I only want to purchase what you can buy in the shops - I just want to by more than 1 litre maybe 5 litres 
Something similar to Roundup in the UK


----------



## tasty12 (Jan 16, 2016)

Only looking for something like Roundup which you can buy in the UK
I only want to do my Garden area not the whole plot 
But I used a litre bottle on a quarter of my garden
But thanks for your reply


----------



## DonMarco (Nov 20, 2016)

tasty12 said:


> Hello
> I have a large garden as I live in the Campo in Relleu near Benidorm.
> I have trouble with weeds and I am trying to find the best place to buy weedkiller at a reasonable price as I need a lot of it.
> Leroy merlins in Benidorm want 16.00 euros for a very small amount.
> ...


I get mine from a small Almacenas (alas no where near Benidorm) that sells things like animal feed, fertiliser or just about anything to do with campos. 1 litre of Roundup (or equivelant) for 8.50. I suggest you drive down a road with small industrial units with your eyes peeled looking for feed bags etc. spilling onto the pavement.


----------



## jimenato (Nov 21, 2009)

I'm pretty sure that in Spain you will need a professional certificate to buy larger quantities of weedkiller.

See this site...

https://fertitienda.com/herbicida/glifochem-herbicida-glifosato-36.html

It includes this if try to buy 5 litres of glyphosate...
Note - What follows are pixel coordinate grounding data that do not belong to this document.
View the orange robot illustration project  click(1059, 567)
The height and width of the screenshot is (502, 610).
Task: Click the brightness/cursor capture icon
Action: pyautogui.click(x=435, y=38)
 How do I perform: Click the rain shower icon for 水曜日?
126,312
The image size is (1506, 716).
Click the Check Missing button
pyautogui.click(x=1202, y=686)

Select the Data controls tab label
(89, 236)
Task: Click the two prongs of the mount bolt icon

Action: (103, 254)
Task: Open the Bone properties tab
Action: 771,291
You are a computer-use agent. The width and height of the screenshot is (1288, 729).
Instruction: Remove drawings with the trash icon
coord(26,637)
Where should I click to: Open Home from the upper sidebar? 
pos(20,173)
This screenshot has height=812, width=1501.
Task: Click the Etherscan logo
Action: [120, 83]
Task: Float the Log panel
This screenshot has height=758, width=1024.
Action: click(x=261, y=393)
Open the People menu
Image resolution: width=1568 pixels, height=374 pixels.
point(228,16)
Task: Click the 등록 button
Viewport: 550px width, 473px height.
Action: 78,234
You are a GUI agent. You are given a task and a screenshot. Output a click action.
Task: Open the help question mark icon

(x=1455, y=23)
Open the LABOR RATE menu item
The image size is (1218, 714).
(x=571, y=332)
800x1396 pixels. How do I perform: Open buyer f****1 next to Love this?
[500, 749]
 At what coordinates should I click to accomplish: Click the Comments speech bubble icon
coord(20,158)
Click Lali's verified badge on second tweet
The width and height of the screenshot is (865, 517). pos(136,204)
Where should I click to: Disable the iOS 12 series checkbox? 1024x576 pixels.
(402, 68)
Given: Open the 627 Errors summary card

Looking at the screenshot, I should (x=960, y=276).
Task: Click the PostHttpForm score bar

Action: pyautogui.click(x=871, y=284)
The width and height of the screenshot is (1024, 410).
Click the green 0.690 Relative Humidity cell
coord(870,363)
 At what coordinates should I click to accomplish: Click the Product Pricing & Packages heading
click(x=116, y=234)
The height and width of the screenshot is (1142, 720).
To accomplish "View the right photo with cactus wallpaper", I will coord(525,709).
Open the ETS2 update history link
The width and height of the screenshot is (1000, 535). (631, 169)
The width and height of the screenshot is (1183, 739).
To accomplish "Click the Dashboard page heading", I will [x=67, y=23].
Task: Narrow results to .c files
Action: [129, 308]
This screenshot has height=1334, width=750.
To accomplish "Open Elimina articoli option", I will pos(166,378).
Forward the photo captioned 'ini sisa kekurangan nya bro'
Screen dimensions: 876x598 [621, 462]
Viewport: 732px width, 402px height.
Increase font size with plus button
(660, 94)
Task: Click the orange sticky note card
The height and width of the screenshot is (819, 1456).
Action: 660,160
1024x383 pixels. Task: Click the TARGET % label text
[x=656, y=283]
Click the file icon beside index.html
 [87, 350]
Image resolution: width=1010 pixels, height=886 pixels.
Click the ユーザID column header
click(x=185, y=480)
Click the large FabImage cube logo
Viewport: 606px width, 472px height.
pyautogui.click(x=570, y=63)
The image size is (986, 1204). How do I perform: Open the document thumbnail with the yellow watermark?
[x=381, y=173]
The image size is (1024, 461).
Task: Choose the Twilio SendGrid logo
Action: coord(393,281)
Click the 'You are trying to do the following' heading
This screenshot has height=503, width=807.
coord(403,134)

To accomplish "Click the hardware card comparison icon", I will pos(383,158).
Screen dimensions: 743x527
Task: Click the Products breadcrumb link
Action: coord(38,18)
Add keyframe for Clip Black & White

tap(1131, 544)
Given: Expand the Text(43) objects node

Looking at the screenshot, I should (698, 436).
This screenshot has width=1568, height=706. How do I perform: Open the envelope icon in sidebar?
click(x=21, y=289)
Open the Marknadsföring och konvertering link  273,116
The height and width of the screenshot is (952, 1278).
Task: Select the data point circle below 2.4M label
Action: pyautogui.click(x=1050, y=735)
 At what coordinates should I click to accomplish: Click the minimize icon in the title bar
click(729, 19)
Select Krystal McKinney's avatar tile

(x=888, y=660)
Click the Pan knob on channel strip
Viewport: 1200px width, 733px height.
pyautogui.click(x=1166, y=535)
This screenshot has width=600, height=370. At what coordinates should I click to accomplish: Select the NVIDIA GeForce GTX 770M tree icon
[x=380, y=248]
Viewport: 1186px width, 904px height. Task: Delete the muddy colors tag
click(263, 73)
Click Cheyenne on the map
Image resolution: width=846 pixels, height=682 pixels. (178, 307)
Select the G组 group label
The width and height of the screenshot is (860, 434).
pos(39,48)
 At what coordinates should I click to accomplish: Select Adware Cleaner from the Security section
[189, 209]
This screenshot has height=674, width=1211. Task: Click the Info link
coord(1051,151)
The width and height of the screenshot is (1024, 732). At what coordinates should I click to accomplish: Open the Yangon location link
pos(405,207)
> EXCLUSIVE PROFESSIONAL USE: To purchase this product you need the phytosanitary applicator card. In case you do not have it, you can buy the same product is small format


----------



## Carl waters (Sep 21, 2019)

jimenato said:


> I'm pretty sure that in Spain you will need a professional certificate to buy larger quantities of weedkiller.
> 
> See this site...
> 
> ...


So just buy 1 litre from 5 different shops


----------



## tasty12 (Jan 16, 2016)

Ok
Where can I just buy normal household weedkiller for a reasonable price not like leroy merlins

Thank you for your reply


----------



## Megsmum (Sep 9, 2012)

tasty12 said:


> Ok
> Where can I just buy normal household weedkiller for a reasonable price not like leroy merlins
> 
> Thank you for your reply


Again ask your local population they have the best knowledge of YOUR location


----------



## tasty12 (Jan 16, 2016)

OK thank you


----------



## kalohi (May 6, 2012)

I don't live anywhere near you and I've never bought weedkiller, but I have seen it for sale around here in garden centers (vivero, in Spanish). No idea about how the price compares to Leroy Merlin, since I've never bought the stuff.


----------



## Carl waters (Sep 21, 2019)

kalohi said:


> I don't live anywhere near you and I've never bought weedkiller, but I have seen it for sale around here in garden centers (vivero, in Spanish). No idea about how the price compares to Leroy Merlin, since I've never bought the stuff.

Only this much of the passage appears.